Photo of photo showing the original span at the bottom of the gorge, built in the 1800's
In the early 1800's canals, roads and bridges were constructed in the Alleghany Mountain region to open commerce to the West, including several bridges crossing Dunlap Creek in Covington, Virginia. Many of these were later destroyed by floods and eventually rebuilt. Humpback Covered Bridge is one of them, originally rebuilt in the mid-1800's and restored in 1954 as part of Covington's city park system.
Railroad bridge over the same Dunlap Creek
There are scores of these beautiful stone bridges along the Blue Ridge Parkway and Shenandoah National Park's Skyline Road. Built by the Civilian Conservation Corps. as part of the New Deal, they are artistic and engineering marvels constructed by a labor force that hitherto knew nothing about masonry or bridge building.
The Arthur Ravenel, Jr. Bridge, a suspension design, opened in 2005 linking Charleston with Mt. Pleasant, South Carolina, spans the Cooper River and, thankfully, is often referred to simply as the Cooper River Bridge.
As you can see, I couldn't take enough photographs of this sensational bridge!
Linn Cove Viaduct is a bridge over land and was nicknamed the "Missing Link." (Fifty-two years after starting construction in 1935, all of the Blue Ridge Parkway had been completed except this 7.5-mile section skirting boulder-strewn Grandfather Mountain in North Carolina.)
The befuddling question was how to build a road at over 4,000' elevation without damaging one of the world's oldest mountains. The Linn Cove Viaduct is the solution, an engineering triumph completed in 1983 that sweeps in one giant "S" curve around the mountain. It's considered the most complicated concrete bridge ever built.
These photos are of the diorama in the Linn Cove Visitor Center. Stats: It's 1,243 feet long, contains 153 segments, and only one of the segments is straight. The viaduct was built from the top down and rests on seven piers, the foundations for which were the only portions constructed at ground level.
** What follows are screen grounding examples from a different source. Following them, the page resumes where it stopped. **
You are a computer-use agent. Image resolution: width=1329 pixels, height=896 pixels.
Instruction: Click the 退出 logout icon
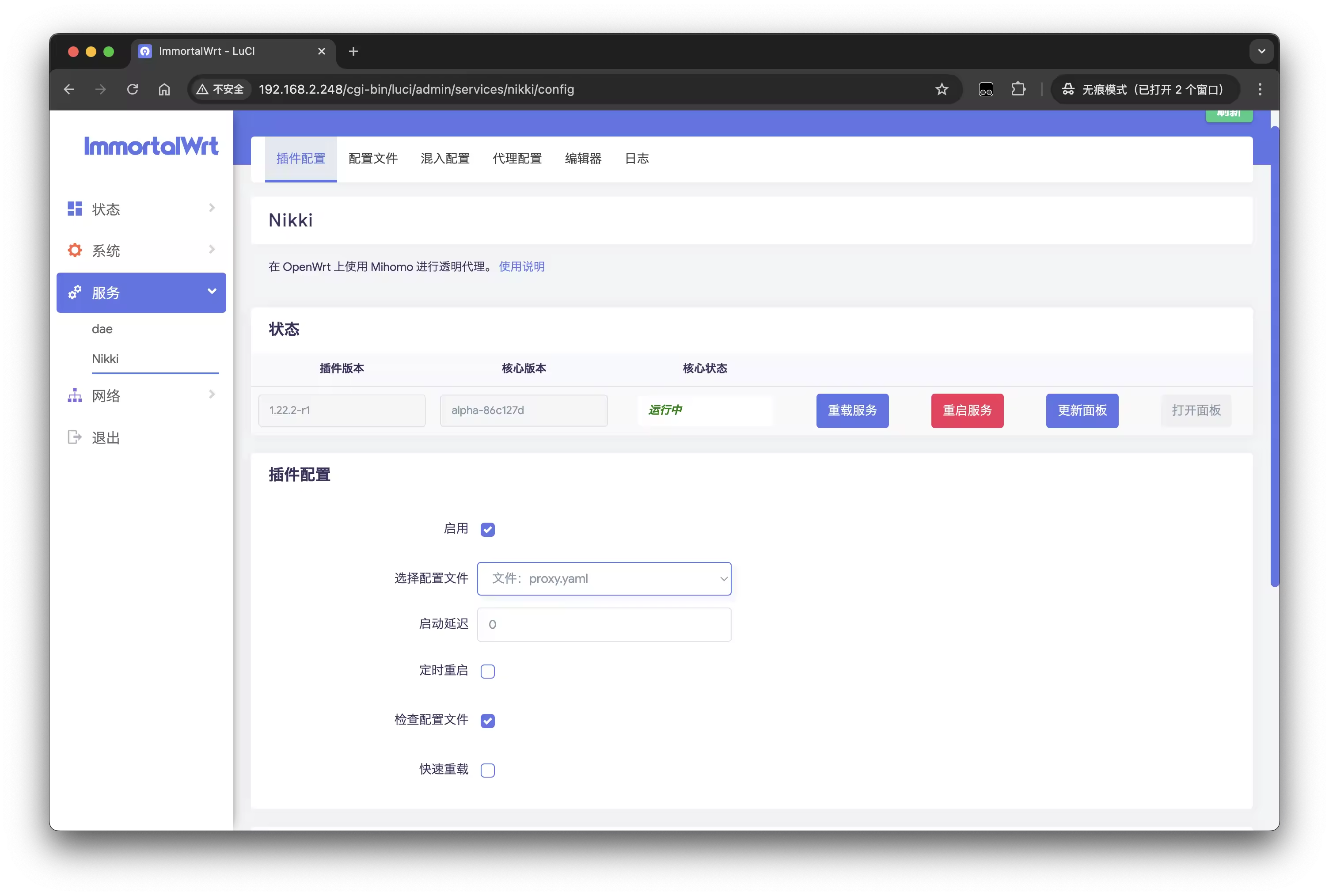(x=75, y=437)
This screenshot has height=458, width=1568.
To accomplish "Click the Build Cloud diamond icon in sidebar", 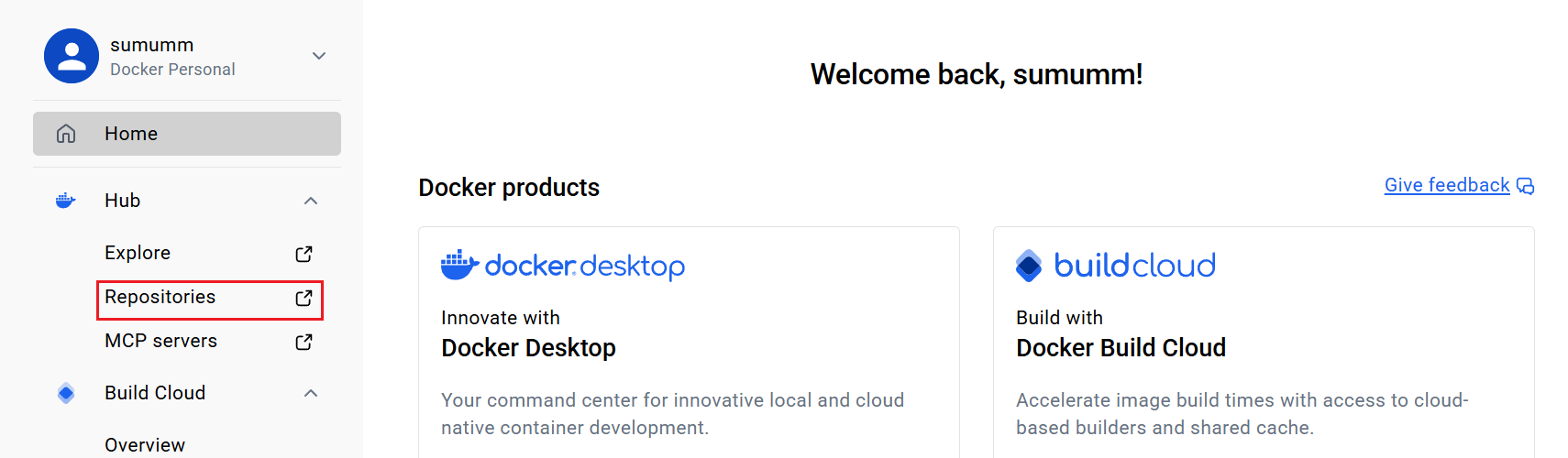I will click(66, 393).
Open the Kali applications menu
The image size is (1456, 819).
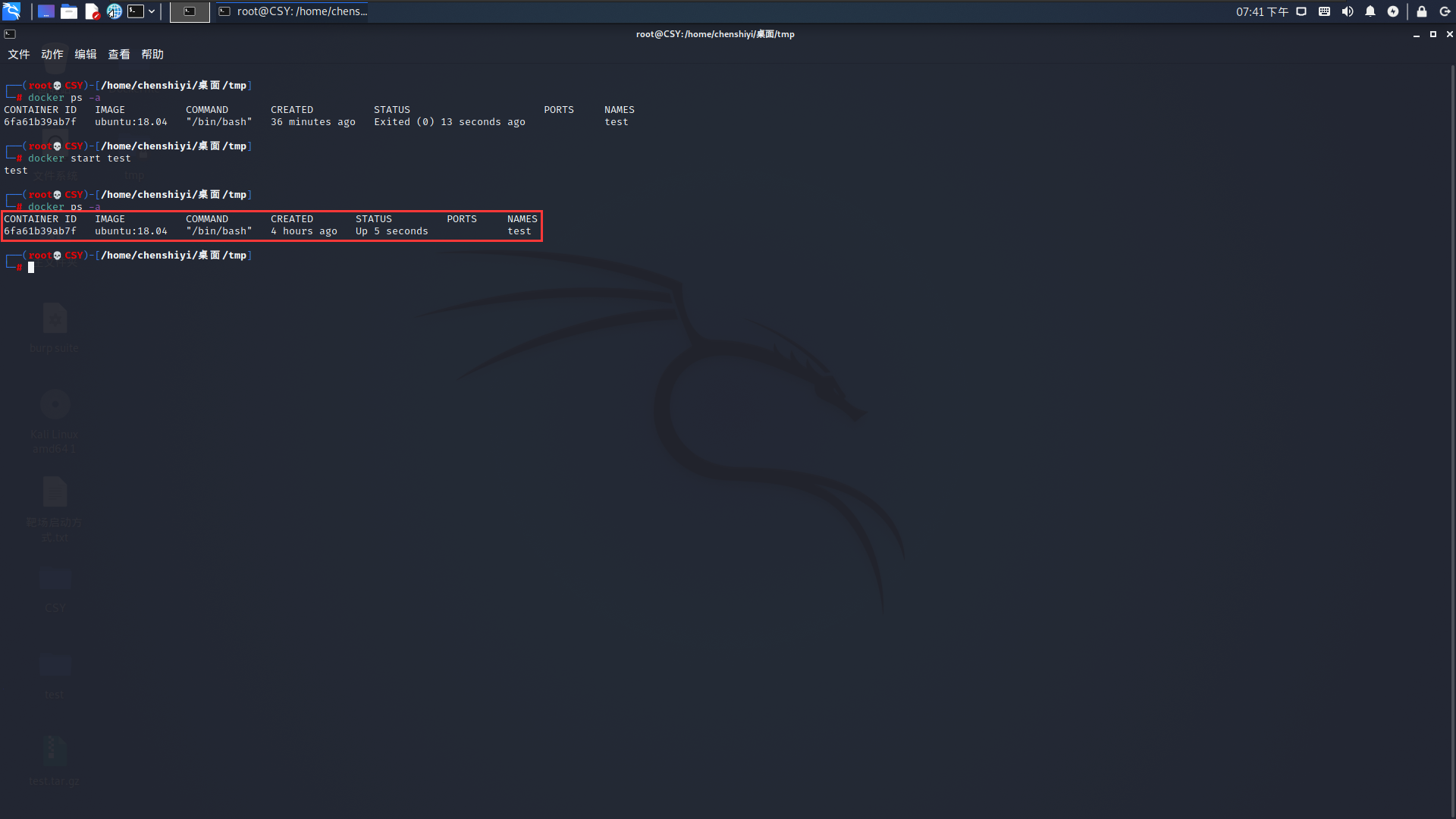pos(11,11)
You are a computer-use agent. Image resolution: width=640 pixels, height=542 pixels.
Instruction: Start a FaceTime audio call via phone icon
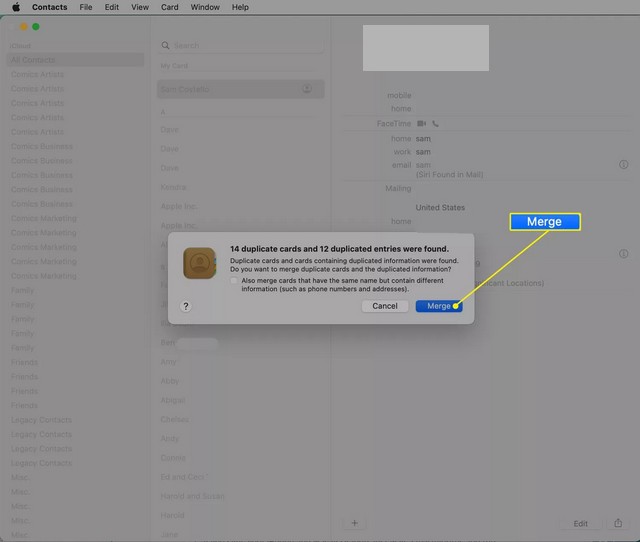click(435, 123)
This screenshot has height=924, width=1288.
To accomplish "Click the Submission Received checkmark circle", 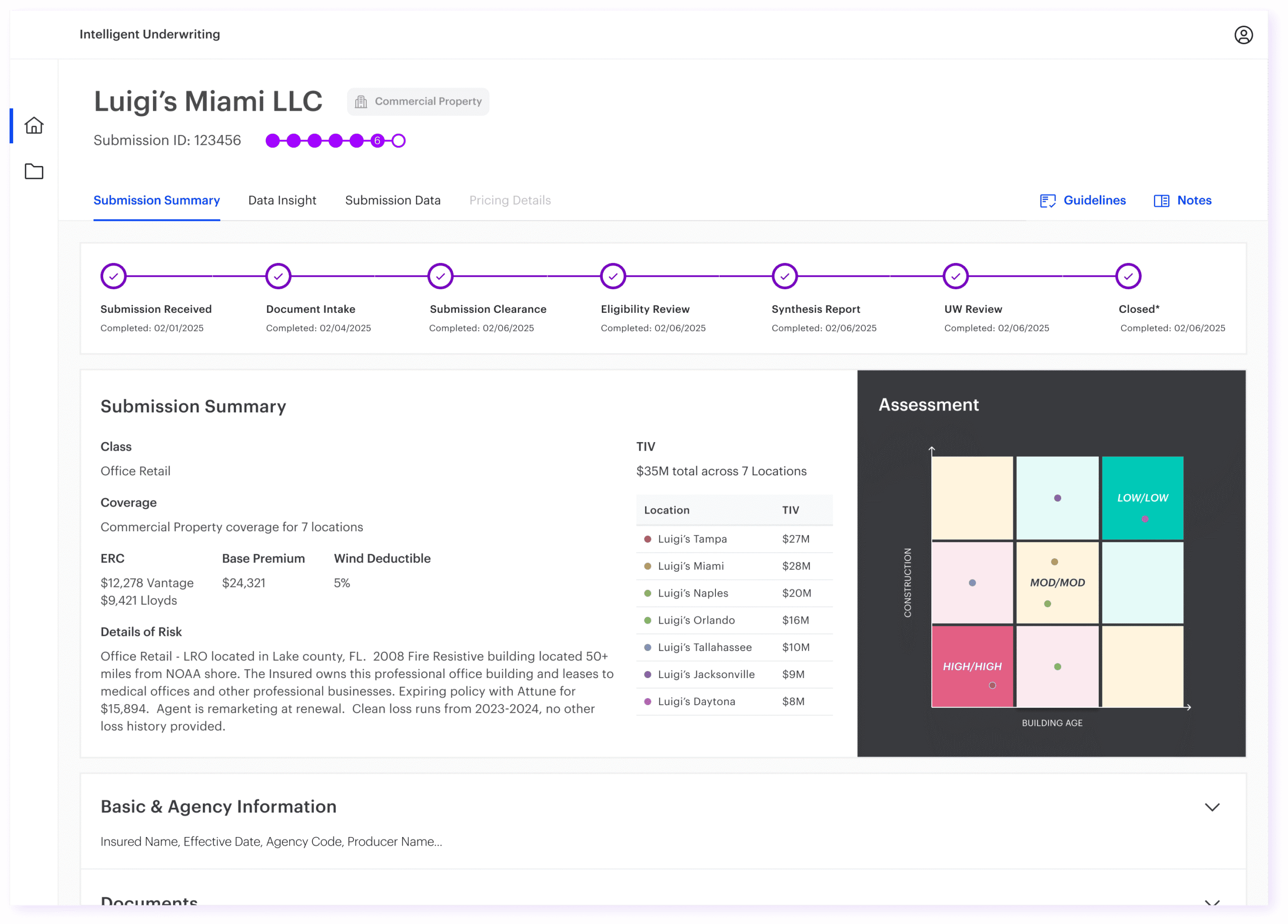I will [114, 277].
The concrete roadway sections were built at a facility a few miles from the site then lowered into place by crane, and each new section of the roadway became the only access for completion of the next section. An amazing feat!
I somehow lost the photos I had taken from the trail beneath the viaduct, but this one is from "topside" through my windshield! Praise the virtues of my camera's stabilizing features!
This bridge is near the beginning of the Cherohala Skyway Scenic Byway. The Byway starts in Tellico Plains, Tennessee and ends in Robbinsville, North Carolina.
And finally my all-time favorite, San Francisco Bay's Golden Gate Bridge, always stunning in any kind of weather.